To find logs by tenant, complete the following task.
  1. Find the device group IDs associated with the device group.
    • To find this information using a CLI command, log into Panorama as a superuser (admin-level user), enter the show readonly command in configuration mode, and view the values in the device-group heading. The IDs for the device groups display under the device group name. The following example shows that the device ID for the acme-sc device group is 20.
      Note that these device groups are at the first level in the hierarchy (DG Hierarchy Level 1); you use that information in the query in the next step.
      admin# show readonly
      ...
        device-group {
              acme-sc {
                id 20;
              }
              acme-rn {
                id 39;
              }
              acme-mu {
                id 40;
              }
              hooli-rn {
                id 56;
              }
              hooli-sc {
                id 57;
              }
              hooli-mu {
      
    • To use an API query, enter the following API command:
      /api/?type=op&cmd=<show><dg-hierarchy></dg-hierarchy></show>
    For more information about using APIs with logs, see Retrieve Logs (API).

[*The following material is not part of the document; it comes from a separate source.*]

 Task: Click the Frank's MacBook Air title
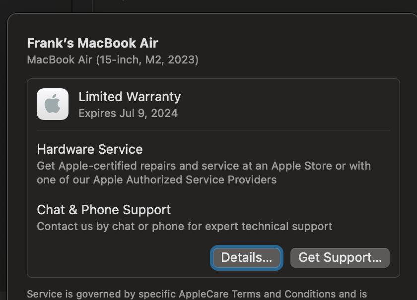pyautogui.click(x=92, y=43)
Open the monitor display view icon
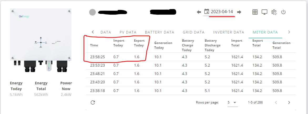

  2. Use the device group ID-to-device group name mapping to associate the logs with a tenant.
    The following example shows an administrator retrieving the logs for Acme using the Log Forwarding App to create a Syslog Forwarding Profile. Since the mapping example in Step 1 retrieves the device group-to-device ID of 20 for Acme and the hierarchy is at Level 1, you use that in the query, along with the following parameters:
    • A descriptive Name for the profile.
    • The Syslog Server IP address (you can also specify an FQDN).
    • The Port on which the server is listening.
      The default port for Syslog messages over TLS is 6514.
    • The Facility selected from the drop-down.
  3. Add the Forwarding parameters that select the logs you want to forward.
    The following example shows the administrator creating a Traffic log using a Custom filter with a Query that selects the logs for Acme, based on the hierarchy level (DG Hierarchy Level 1) and the device group (20) you retrieved in Step 1.